Stephen King cede às falsas premissas do culto a Kennedy

ROSS DOUTHAT
DO “NEW YORK TIMES”

O culto a John F. Kennedy é tão resistente como um vilão de filmes de terror. Ele sempre revive: em um especial de TV, uma reportagem ou um livro de capa dura.

É apropriado, portanto, que a exumação mais recente nos chegue pelas mãos de Stephen King, mestre do horror e bardo do "baby boom". A fantasia diáfana da Casa Branca de Kennedy perdura porque o assassinato de JFK ainda é sentido como uma erupção inexplicável do mal, como um bicho-papão.

Em seus melhores momentos, o novo livro de King sobre o assassinato de Kennedy, "11/22/63", faz uma crítica implícita a essa obsessão.

Seu protagonista volta no tempo para mudar os acontecimentos daquele dia de novembro; ainda assim, porém, não consegue libertar os EUA dos anos 1960 das cruéis armadilhas da história.

A força narrativa do livro, contudo, depende de premissas falsas do culto a Kennedy, que merecem ser contestadas sempre que possível.

A primeira premissa é a de que JFK foi um presidente muito bom e poderia ter sido um grande presidente, se tivesse sobrevivido. Poucos historiadores sérios adotam essa visão. Mas não há como negar o domínio do mito sobre a imaginação popular.

A segunda é que ele nos teria poupado do Vietnã.

Ou, como diz um personagem em "11/22/63", a favor de matar Lee Harvey Oswald: "Livre-se desse desgraçado, e você poderá salvar milhões de vidas". Na realidade, o discurso de JFK forjou o contexto retórico da guerra como o de Bush no caso do Iraque.

E os arquitetos da guerra foram todos gente de Kennedy.
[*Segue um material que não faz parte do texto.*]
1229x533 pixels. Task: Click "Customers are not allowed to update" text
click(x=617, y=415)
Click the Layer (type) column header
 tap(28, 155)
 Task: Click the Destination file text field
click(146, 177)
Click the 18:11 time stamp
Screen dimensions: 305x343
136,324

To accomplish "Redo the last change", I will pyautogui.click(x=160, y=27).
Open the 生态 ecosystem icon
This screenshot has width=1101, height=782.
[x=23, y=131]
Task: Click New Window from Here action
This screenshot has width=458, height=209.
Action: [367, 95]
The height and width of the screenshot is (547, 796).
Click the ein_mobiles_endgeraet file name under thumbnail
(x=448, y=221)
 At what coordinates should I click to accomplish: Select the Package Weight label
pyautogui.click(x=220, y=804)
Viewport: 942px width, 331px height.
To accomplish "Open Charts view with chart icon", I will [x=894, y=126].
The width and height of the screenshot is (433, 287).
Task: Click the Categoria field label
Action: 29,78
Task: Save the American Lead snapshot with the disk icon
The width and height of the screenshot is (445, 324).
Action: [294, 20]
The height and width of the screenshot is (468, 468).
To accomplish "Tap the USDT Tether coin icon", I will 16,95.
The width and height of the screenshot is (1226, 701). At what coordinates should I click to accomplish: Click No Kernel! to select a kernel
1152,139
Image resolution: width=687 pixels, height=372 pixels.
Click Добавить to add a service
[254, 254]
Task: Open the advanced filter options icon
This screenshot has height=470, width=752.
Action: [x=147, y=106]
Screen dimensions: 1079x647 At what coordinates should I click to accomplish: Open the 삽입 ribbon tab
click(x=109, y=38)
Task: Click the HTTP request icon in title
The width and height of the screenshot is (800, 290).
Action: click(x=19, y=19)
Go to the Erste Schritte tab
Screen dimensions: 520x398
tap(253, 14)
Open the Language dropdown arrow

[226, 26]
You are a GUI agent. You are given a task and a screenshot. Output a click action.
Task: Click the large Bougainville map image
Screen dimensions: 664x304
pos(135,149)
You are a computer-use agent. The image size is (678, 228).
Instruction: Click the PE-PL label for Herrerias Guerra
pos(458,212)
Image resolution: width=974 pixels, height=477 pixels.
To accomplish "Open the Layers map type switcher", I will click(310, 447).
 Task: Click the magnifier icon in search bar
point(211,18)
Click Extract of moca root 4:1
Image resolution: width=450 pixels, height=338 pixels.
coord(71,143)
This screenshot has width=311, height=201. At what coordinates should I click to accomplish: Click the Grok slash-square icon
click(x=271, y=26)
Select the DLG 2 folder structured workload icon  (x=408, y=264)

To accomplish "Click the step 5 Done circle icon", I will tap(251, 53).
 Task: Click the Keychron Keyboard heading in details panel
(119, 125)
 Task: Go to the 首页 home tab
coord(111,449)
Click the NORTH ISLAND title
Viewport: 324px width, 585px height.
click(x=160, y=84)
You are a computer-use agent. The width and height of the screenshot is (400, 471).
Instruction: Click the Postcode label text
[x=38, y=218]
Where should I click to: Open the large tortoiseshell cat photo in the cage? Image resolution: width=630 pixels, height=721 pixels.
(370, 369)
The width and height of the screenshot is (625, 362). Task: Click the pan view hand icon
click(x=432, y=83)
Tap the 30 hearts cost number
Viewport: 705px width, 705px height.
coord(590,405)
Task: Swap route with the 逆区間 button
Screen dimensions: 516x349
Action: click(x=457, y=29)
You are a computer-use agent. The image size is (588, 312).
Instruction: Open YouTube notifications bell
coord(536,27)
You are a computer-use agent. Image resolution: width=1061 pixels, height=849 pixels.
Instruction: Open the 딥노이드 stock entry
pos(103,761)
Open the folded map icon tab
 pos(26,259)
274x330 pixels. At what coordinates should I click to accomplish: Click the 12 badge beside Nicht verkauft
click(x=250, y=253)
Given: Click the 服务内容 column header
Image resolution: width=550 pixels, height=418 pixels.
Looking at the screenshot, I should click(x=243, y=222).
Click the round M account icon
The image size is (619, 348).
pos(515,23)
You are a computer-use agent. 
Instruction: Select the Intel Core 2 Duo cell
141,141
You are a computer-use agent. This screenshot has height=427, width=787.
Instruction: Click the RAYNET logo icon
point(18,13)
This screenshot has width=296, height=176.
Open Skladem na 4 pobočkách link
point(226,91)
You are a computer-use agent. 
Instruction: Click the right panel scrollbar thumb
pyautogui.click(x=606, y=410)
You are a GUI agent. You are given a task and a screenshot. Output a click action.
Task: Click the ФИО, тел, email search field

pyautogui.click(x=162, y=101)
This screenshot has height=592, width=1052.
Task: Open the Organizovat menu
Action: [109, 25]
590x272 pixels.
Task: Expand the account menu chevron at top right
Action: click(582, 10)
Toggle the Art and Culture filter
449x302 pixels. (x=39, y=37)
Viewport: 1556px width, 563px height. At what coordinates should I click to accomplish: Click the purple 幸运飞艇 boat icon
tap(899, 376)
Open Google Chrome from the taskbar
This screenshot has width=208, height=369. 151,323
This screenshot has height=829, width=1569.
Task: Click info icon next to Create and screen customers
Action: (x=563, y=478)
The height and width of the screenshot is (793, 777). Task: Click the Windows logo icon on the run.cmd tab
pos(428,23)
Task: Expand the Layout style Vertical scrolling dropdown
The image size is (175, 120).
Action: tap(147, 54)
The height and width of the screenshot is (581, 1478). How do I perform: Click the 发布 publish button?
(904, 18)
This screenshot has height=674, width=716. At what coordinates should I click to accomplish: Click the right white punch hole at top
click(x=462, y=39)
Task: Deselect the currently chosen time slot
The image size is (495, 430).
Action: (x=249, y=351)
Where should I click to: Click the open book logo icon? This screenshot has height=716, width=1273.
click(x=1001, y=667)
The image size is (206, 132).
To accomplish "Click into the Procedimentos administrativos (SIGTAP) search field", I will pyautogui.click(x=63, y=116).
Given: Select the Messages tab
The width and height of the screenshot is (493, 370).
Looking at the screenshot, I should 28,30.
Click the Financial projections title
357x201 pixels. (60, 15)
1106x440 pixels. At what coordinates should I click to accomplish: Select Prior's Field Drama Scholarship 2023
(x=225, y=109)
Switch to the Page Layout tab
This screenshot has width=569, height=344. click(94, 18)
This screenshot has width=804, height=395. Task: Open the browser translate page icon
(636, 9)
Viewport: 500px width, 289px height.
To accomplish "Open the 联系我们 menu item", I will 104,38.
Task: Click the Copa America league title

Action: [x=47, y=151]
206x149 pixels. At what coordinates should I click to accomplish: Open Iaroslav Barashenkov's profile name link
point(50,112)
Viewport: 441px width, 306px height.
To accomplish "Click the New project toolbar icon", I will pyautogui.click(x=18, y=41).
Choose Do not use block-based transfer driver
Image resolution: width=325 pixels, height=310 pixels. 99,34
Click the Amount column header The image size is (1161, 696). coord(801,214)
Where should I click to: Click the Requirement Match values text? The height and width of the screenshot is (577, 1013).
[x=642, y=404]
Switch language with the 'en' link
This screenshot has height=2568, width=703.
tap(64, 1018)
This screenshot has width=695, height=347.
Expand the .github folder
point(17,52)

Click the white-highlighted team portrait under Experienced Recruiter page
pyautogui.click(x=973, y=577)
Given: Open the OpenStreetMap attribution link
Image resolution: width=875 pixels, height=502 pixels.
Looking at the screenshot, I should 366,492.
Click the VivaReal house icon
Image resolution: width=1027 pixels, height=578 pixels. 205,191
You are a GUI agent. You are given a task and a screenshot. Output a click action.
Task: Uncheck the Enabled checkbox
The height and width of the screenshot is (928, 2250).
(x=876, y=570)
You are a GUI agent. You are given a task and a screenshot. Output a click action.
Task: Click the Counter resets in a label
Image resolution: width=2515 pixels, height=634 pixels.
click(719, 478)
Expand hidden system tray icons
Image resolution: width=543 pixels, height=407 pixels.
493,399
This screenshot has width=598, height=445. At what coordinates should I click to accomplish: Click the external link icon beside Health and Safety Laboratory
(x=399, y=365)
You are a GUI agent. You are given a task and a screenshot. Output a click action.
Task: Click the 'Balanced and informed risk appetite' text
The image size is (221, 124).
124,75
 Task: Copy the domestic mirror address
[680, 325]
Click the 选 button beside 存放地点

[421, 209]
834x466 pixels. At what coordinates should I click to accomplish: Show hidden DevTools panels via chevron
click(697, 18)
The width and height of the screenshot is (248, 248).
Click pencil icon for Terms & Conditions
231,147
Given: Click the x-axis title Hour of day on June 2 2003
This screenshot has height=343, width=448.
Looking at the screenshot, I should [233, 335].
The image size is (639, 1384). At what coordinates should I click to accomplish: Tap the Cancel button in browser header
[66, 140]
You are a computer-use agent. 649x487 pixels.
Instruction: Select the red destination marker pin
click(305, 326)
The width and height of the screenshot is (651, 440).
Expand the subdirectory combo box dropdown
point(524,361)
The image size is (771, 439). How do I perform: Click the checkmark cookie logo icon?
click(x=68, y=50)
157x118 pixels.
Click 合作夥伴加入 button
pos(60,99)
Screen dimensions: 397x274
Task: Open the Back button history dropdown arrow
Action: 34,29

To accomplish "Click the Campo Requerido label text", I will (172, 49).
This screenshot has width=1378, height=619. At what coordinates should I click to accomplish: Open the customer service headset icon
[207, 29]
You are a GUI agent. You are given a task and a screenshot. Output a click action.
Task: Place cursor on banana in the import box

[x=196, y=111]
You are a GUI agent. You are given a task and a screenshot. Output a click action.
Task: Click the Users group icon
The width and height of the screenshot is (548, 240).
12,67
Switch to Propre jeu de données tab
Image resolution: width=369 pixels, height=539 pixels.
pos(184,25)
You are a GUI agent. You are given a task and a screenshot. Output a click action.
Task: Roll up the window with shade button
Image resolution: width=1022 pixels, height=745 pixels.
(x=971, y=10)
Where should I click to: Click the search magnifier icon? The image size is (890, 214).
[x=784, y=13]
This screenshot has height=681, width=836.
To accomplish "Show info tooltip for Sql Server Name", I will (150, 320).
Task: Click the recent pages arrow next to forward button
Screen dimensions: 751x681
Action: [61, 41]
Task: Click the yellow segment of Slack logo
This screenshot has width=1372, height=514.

Não foi a bala fatal de Lee Harvey Oswald que enviou tantos americanos para a morte na Indochina.

O terceiro mito é aquele segundo o qual Kennedy foi mártir da insensatez da direita, e o próprio Stephen King, em "11/22/63", cede a ele.

Este último exemplo sugere a razão da importância do culto a JFK: porque seus mitos ainda moldam nossa interpretação da política.

Confundimos carisma com competência, retórica com resultados, celebridade com realizações genuínas.

Encontramos bodes expiatórios convenientes para tragédias nacionais e deixamos que nossos ícones pessoais se livrem da culpa.

E imaginamos que os piores males possam ser atribuídos exclusivamente a demônios do submundo, ao invés dos desvarios que muitas vezes decorrem de belas palavras e ideais elevados.

11/22/63

AUTOR Stephen King

EDITORA Scribner

QUANTO US$ 35 (cerca de R$ 65, na livraria virtual www.amazon.com; 849 págs.)